Japan expanded 0.7% like-for-like. SHISEIDO and ELIXIR new product launches drove local share gains. Inbound eased as price convergence with China, fuelled by intense local competition, narrowed the arbitrage window for tourists.
China & Travel Retail contracted 3.5% like-for-like. Clé de Peau Beauté and NARS outperformed during Double 11. Travel retail remained under pressure from cautious Chinese tourist spending.
Asia Pacific grew 1.8% like-for-like. Thailand and South Korea led, with Clé de Peau Beauté and ELIXIR as primary engines.

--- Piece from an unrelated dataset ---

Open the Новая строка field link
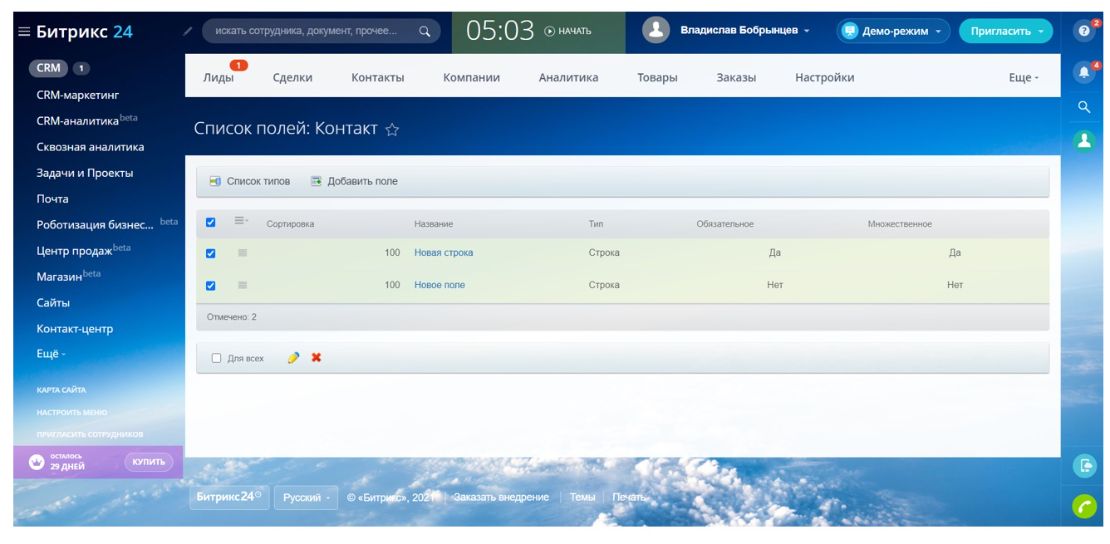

Americas declined 9.5% like-for-like. Drunk Elephant continued to lose ground; NARS faced shipping-timing comparators. SHISEIDO and Clé de Peau Beauté delivered revenue growth but could not offset the broader weakness.
EMEA gained 3.2% like-for-like. Fragrance labels Zadig&Voltaire and Narciso Rodriguez fuelled growth on new launches. Drunk Elephant remained a headwind.

For 2026, Shiseido forecasts 3% like-for-like net sales growth to €5.45bn. Core operating profit is targeted at €379.5m, a 55% increase. The Americas are expected to return to growth while China & Travel Retail are projected to decline low-single digit.